Podopieczne Błażeja Krzyształowicza zaraz po rozpoczęciu spotkania pokazywały, jak bardzo zależy im na rewanżu za bezdyskusyjną porażkę w ostatnim starciu obydwu zespołów. Za sprawą Veronici Jones-Perry, która nękała rywalki zagrywką, łodzianki wyszły szybko na czteropunktowe prowadzenie 5:1. Goście z Legionowa jednak szybko się otrząsnęli i po kilku skutecznych atakach i ofiarnej grze w obronie podopieczne Alessandro Chiappiniego doprowadziły do remisu 7:7. W kolejnej fazie gra była bardzo wyrównana. Grot Budowlani prowadzili już co prawda 15:13, ale znów goście odrobili straty, przez co Błażej Krzyształowicz poprosił o czas na rozmowę ze swoimi siatkarkami. Po przerwie to jednak Legionovia wyszła na prowadzenie 17:15 i to one były bliżej zwycięstwa w pierwszym secie.
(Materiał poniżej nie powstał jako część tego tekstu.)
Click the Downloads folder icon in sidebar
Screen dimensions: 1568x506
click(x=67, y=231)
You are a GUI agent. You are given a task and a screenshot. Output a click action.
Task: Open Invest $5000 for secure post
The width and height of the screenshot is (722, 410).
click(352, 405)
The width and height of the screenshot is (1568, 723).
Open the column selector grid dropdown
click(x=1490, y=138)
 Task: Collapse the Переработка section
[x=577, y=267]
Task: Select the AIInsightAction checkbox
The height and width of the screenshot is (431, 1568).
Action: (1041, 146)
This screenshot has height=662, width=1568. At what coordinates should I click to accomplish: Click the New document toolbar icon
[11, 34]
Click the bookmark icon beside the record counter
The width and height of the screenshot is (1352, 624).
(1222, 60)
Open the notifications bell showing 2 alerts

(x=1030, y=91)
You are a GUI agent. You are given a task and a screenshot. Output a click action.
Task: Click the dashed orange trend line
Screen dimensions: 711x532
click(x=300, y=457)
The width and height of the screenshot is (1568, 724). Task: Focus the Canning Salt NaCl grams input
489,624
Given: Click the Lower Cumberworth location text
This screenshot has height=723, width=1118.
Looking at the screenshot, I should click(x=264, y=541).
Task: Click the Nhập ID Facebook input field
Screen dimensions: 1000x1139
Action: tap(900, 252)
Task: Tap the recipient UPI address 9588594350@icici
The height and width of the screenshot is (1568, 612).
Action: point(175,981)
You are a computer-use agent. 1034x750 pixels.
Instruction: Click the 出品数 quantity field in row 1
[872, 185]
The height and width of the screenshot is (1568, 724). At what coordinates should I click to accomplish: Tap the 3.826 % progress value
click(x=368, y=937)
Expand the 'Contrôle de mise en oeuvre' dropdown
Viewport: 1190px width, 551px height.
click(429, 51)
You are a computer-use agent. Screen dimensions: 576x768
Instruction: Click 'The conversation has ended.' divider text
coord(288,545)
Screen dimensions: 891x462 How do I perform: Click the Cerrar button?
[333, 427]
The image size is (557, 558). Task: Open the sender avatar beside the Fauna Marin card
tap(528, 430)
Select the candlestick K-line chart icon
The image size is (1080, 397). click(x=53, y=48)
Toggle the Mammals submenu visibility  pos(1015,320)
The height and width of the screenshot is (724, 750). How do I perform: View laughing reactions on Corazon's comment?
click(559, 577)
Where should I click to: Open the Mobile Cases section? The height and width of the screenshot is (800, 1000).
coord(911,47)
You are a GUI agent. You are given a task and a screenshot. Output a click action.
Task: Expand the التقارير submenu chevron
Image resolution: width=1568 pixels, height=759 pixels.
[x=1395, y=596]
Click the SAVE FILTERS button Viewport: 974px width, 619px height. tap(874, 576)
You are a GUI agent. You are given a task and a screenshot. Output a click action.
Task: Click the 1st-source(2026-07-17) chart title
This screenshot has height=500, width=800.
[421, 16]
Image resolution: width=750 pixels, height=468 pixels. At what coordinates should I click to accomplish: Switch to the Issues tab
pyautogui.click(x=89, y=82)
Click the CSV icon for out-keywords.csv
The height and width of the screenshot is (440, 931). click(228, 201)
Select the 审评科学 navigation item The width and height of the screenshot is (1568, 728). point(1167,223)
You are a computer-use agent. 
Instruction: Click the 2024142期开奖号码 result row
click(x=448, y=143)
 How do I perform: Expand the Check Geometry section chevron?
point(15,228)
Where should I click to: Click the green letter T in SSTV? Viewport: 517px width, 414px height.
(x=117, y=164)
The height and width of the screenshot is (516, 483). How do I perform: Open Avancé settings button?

Po udanej kiwce Aleksandry Grabki goście prowadzili już 19:16 więc o drugą przerwę poprosił trener gospodyń. Tym razem po powrocie na parkiet efektownym atakiem popisała się Paulina Damaske zdobywając 17 punkt dla swojej ekipy. Przy wyniku 21:19 dla legionowianek na placu gry pojawiła się Justyna Kędziora, która od razu popisała się asem serwisowym. Szkoda, że w następnej akcji w aut zaatakowała Zuzanna Górecka. Grot Budowlani jednak nie zamierzali się poddawać, ale Leginovia również pokazywała się z bardzo dobrej strony i to one wygrały 25:22 po efektownym bloku, na który nadziała się Monika Fedusio. Początek spotkania nie wskazywał zatem na to, aby łodzianki miały się zrewanżować za ostatnią porażkę.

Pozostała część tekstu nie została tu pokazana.